15 guns, other oddities seized at San Antonio airport this year


 SAN ANTONIO -- For the fourth time since Aug. 1, Transportation Security Administration officers at San Antonio International Airport have discovered a firearm inside a carry-on bag.

The latest incident happened on Wednesday in Terminal B and involved a man on an American Airlines flight bound for Dallas-Fort Worth. The passenger was arrested. His .22-caliber handgun was seized, along with nine rounds of ammunition and one in the chamber.

“There are some things we don’t want on a plane ever,” said TSA Federal Security Director Leo Vasquez, Jr.

Of the more than 800 guns detected by TSA in carry-on bags this year, Vasquez said 15 of them were uncovered at the San Antonio airport.

What’s often legal to possess on the ground does not get the same clearance in the skies, especially since the 9/11 attacks. Over the last year, TSA officers at the San Antonio airport have stopped all kinds of prohibited items.

On July 24, TSA officers turned up a set of brass knuckles in a carry-on bag. On June 15, officers discovered an Airsoft Gun in a checked piece of luggage that bore a striking resemblance to an AR-15 Grenade Launcher. On July 26, TSA officers found throwing stars in a carry-on bag.

“We do not want something in the cabin of the plane that could be used as a weapon,” said Vasquez, who supervises TSA security at eight South Texas airports, including San Antonio International.

Even the seemingly innocuous sometimes gets flagged. A turtle got stopped by TSA in the checked bagged of a passenger flying out of San Antonio earlier this year. The passengers stated he saw the turtle on the side of the road on his way to the airport and decided he wanted to take it home with him. TSA contacted the airline, which stated the turtle would not be transported on their flight. The turtle was eventually turned over to Sea World San Antonio.

“It was a fine looking Texas turtle,” Vasquez said. “It’s just not allowed on the plane.”

Unlike the days after September 11 -- when Vasquez estimated that, at most, four percent of checked luggage was inspected by security in San Antonio -- these days, there's 100 percent scrutiny by TSA officers. Back then, luggage was physically searched, and randomly selected.
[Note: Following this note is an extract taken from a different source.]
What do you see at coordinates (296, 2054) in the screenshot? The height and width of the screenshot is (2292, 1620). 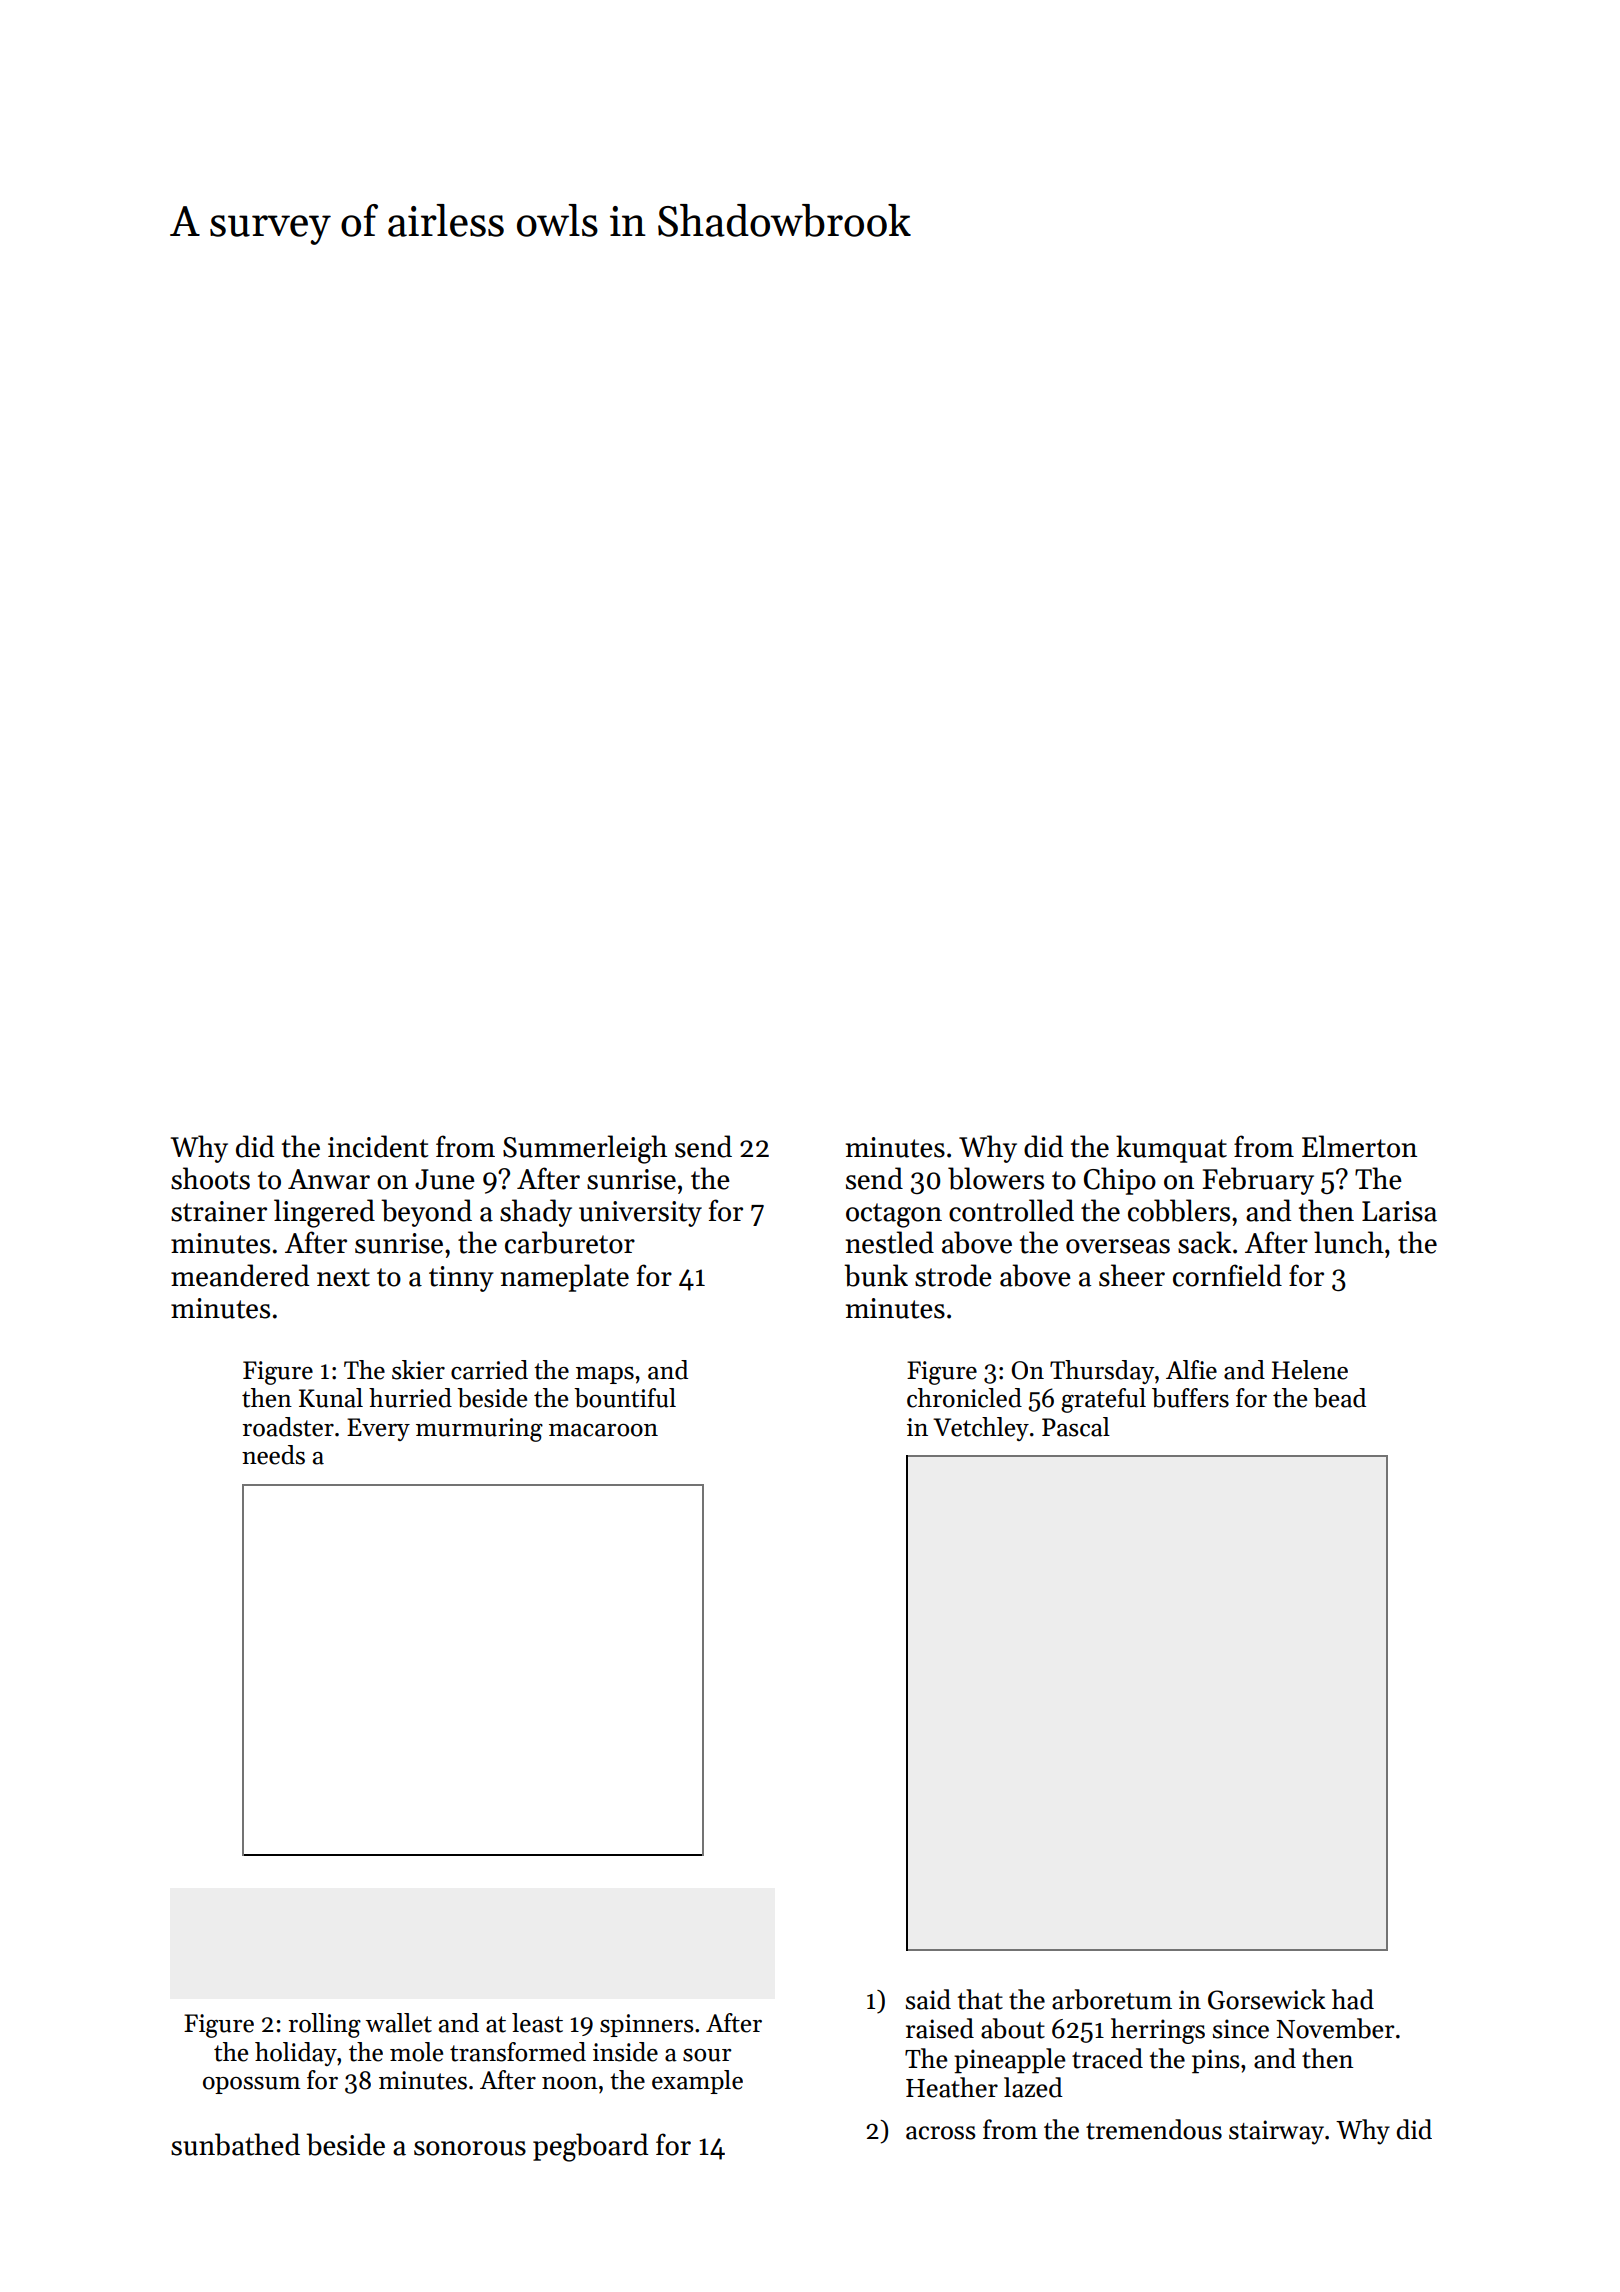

Now, all baggage is electronically screened in the bowels of the airport, with some bags then additionally vetted by TSA agents, who pore through baggage looking for possible threats.

It’s a multi-layered campaign by TSA to keep the skies safe, both in San Antonio and nationwide. Intelligence is used in concert with technology and manpower.

“You juxtapose what we have now to what we had 11 years ago, there’s no comparison," Vasquez said. "That doesn’t mean we’re perfect. It’s a huge organization. ... There’s almost 2 million people flying a day in the United States. ... So you know perfection is never going to be there, but we do strive for it.”